The thing is, as a parish pastor, it is NOT my job to please everyone, but it IS my job to love everyone – and many times this is easier said than done.  When people are bickering or fighting, they want me to take a side – really meaning to pick a winner (which also means declaring a “loser”). NOBODY likes it when I won’t take sides.  Now, sometimes it’s an issue that simply needs a church council vote, or a referral to our theology that provides the answer so that I don’t have to be a referee. Then I am hopefully a comforting presence to the ones on the losing side of a vote or church polity, and a guide against being “puffed up” to those who win.  But there are other times, like now, where there is no simple resolution to the conflict between those who are “yeah or nay” about marriage equality.  It’s frustrating and it can be painful.

It is not my place, nor do I think it is Jesus’ Will, to say, “let them leave.”  Jesus is in the business of saving – of welcoming and loving all – not of kicking people out.  Deciding who is in the Church or out of it, who is going to heaven and who is going to hell, is not just above my pay grade, it’s above my place in the universe.  Jesus is the decider of salvation, not me or anyone else who lives and breathes as a creature of God.  It’s a hard thing to follow the Lord of love.  Because that means welcoming everyone, even those with whom we may vehemently disagree.

Our church doors are open to those who celebrate the marriage equality ruling.  Our doors are open to those who don’t know how they feel about “those people.”  Our doors are open to those who are against different “lifestyles.”  Jesus wants no one leave.  As I said above, it’s hard to follow the Lord of love. It’s hard because rather than doing the easy thing, which is to build walls around ourselves to protect us from those who are different, or those we deem unlovable – Jesus calls us to welcome precisely them. Jesus calls us to reach out of our comfort zones and realize that he isn’t just the Lord of me and those who are like me – Jesus is Lord of ALL.  He is even the Lord of my enemies (who he also calls us to love – dang! – as I said, this loving is hard work).
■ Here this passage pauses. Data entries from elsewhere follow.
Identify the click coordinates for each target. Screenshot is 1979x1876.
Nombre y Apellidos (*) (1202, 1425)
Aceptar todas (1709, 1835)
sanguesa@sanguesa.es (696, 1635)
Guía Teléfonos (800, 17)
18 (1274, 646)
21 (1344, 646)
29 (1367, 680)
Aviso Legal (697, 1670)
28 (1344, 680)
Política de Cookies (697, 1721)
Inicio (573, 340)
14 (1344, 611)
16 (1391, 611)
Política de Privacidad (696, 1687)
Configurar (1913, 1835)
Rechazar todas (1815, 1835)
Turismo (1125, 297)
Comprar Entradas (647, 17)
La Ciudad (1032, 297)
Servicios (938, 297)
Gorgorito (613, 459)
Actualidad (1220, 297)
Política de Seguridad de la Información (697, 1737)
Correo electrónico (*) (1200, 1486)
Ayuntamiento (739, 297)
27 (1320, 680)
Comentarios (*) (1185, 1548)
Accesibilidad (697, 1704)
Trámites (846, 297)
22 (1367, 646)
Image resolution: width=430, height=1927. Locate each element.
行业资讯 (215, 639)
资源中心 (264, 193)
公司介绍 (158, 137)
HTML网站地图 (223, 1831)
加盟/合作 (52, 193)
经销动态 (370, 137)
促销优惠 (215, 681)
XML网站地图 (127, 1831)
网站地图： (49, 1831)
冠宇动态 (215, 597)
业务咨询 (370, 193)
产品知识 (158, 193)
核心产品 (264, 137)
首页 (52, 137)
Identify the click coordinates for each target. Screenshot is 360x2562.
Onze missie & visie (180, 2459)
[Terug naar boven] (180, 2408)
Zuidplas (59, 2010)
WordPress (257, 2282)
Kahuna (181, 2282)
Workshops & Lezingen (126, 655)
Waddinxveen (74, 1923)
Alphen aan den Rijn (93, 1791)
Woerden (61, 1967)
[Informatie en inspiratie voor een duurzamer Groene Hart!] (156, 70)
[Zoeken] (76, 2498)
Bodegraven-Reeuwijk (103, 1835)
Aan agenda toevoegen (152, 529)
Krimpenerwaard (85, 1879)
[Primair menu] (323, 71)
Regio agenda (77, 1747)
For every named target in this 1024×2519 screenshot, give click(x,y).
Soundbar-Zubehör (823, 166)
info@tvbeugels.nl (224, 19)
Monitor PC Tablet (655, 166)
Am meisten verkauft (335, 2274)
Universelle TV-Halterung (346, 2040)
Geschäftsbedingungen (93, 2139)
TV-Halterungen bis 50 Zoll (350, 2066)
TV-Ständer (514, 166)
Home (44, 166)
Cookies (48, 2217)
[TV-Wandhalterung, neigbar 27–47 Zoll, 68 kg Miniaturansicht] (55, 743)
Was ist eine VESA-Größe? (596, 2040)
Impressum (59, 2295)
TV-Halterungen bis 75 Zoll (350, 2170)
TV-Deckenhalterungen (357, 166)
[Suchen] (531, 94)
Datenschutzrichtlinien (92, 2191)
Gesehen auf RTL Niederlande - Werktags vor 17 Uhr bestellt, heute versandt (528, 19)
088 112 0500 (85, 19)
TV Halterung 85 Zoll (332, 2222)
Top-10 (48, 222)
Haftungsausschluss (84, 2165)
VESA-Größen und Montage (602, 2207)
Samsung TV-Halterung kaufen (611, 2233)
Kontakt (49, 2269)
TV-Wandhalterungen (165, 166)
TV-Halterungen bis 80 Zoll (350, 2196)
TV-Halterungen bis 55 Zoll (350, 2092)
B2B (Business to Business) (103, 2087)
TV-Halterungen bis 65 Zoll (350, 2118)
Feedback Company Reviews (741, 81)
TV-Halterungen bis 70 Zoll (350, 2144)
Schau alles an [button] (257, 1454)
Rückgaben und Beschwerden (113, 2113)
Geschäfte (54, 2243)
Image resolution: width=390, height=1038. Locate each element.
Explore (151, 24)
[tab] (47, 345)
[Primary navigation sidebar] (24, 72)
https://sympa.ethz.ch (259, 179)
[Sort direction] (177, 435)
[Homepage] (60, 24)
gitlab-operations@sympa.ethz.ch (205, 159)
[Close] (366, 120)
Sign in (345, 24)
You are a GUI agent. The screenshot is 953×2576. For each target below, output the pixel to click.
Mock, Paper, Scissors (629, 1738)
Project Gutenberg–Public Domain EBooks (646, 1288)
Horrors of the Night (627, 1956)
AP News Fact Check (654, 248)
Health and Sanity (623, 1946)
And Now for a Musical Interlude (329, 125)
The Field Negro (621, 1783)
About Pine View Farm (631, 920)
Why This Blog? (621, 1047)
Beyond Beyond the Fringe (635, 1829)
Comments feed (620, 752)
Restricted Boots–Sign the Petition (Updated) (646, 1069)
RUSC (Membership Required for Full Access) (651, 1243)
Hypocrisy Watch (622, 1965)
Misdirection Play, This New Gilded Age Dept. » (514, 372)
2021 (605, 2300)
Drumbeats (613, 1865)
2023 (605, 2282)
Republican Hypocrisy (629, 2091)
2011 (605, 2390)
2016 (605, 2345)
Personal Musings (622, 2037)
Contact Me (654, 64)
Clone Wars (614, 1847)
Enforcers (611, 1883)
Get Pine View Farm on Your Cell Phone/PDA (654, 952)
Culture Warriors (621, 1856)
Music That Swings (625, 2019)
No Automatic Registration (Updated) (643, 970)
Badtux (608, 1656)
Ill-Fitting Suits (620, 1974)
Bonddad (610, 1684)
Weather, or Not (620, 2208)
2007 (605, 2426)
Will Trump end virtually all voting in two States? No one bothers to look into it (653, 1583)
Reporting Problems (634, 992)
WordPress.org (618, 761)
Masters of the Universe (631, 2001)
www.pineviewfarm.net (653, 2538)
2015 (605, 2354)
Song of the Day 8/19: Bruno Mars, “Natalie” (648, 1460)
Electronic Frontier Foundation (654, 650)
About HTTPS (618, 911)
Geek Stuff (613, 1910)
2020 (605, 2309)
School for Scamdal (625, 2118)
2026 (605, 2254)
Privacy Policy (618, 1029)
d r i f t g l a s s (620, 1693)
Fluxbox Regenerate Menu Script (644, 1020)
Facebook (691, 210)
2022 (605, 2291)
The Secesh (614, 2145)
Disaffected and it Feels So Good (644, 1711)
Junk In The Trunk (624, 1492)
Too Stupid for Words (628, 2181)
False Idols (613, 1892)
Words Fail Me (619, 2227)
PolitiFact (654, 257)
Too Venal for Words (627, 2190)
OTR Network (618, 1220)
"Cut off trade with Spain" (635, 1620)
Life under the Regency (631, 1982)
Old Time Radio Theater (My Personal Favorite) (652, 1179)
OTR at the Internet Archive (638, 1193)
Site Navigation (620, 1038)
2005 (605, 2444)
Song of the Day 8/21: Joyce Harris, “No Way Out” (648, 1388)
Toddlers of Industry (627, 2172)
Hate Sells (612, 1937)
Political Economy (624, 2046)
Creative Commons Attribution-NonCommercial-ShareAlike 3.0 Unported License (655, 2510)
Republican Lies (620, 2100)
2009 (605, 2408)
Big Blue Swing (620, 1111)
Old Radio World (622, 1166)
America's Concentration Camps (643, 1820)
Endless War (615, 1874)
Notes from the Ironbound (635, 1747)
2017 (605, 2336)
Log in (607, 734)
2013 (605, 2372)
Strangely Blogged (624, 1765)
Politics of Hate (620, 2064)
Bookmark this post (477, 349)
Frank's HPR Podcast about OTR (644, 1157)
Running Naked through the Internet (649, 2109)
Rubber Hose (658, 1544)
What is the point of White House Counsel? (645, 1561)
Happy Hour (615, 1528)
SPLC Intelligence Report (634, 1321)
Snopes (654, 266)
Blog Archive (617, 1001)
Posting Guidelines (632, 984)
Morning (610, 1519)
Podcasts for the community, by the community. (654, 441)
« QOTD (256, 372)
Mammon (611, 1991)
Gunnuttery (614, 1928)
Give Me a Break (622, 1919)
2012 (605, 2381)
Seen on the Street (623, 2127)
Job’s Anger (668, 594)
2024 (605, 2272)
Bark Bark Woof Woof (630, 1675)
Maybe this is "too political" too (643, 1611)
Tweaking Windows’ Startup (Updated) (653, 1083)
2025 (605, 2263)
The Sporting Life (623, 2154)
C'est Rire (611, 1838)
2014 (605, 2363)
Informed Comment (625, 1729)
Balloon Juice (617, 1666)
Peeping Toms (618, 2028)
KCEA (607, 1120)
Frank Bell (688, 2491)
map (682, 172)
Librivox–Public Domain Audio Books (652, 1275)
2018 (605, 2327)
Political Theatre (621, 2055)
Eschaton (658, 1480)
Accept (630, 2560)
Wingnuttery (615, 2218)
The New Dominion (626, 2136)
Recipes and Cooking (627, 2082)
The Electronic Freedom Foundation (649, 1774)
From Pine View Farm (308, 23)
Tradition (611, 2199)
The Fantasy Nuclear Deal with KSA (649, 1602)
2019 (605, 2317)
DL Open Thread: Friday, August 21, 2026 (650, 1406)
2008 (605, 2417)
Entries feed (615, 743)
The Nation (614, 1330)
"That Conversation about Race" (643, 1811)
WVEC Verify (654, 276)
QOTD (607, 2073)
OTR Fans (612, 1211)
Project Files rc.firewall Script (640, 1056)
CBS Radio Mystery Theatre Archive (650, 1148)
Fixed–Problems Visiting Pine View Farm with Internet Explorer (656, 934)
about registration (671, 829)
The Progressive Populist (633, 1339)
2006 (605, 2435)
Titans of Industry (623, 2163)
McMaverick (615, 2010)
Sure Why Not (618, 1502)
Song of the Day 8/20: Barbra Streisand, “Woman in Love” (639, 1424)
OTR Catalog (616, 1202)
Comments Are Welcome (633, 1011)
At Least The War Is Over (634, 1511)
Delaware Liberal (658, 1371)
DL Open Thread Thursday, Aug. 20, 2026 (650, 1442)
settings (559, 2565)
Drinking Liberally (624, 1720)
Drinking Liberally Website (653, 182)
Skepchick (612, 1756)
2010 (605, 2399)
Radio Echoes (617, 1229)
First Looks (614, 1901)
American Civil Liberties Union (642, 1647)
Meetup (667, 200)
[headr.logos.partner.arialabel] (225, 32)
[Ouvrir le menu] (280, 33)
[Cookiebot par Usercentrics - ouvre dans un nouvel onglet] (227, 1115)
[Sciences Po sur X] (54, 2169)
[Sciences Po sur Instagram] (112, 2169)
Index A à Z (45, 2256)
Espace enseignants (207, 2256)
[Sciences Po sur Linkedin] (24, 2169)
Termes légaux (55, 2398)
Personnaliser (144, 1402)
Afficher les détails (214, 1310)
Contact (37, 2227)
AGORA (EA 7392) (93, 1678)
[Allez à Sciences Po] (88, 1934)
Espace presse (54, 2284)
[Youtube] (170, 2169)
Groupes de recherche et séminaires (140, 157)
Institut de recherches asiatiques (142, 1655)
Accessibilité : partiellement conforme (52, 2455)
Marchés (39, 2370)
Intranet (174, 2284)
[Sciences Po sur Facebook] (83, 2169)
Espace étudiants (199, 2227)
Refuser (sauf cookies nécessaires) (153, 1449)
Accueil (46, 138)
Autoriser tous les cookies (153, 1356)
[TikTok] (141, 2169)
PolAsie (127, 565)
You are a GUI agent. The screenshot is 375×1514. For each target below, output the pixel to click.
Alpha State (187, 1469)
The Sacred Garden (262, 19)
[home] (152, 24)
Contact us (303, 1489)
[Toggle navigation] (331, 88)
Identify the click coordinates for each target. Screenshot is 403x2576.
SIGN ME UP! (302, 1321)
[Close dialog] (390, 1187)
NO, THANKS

My denomination (the ELCA) still defines marriage as between a man and a woman.  That won’t change anytime soon, because such a change can only be done on a national level through a vote of our biannual assembly, which includes clergy and laity.  (We are NOT a “top down” denomination where bishops can simply “tell” the church what to do.)   When marriage equality was making its way through individual states the ELCA had the stance of allowing each pastor/congregation to decide what their congregational practice would be, and this stance was reaffirmed when the Supreme Court made its ruling.  In some congregations deciding on their practice will be drawn out and painful.  In other congregations it will be a “no-brainer.”  In my congregation it really isn’t even on the radar because I have an “older” bunch and haven’t officiated a wedding in years.

I will cross that bridge when I get to it.  And when I do, I can probably promise you that no one will be pleased with how I handle it – because I will love those who dance with joy, and I will love those who are hurt and angry.  Will I do the wedding?  Yes, for all the reasons I outlined in my previous posts here and here.  But that doesn’t mean I will lord it over those who disagree.  As a Christian, and as a pastor, it is not my job to lord over anyone, but to follow the Lord of love, who calls us to the hard work of loving all, even those with whom we disagree.  To try with all our hearts and strength NOT to let them leave.


***Does “loving” mean we continue to embrace individuals in our congregations who are destructive, and actively undermine the ministry of the gospel?  Does it mean we welcome some at the expense of the safety of others?  No. But if we must let them leave, for the sake of the good of all, then it is also the job of the church to guide them through as healthy a goodbye as possible, and help them find a new community of faith, where they might feel more at home.  They may reject the guidance and care (actually most people who leave, leave “in a huff” and don’t want pastoral care), but it is always the place of the church to offer it.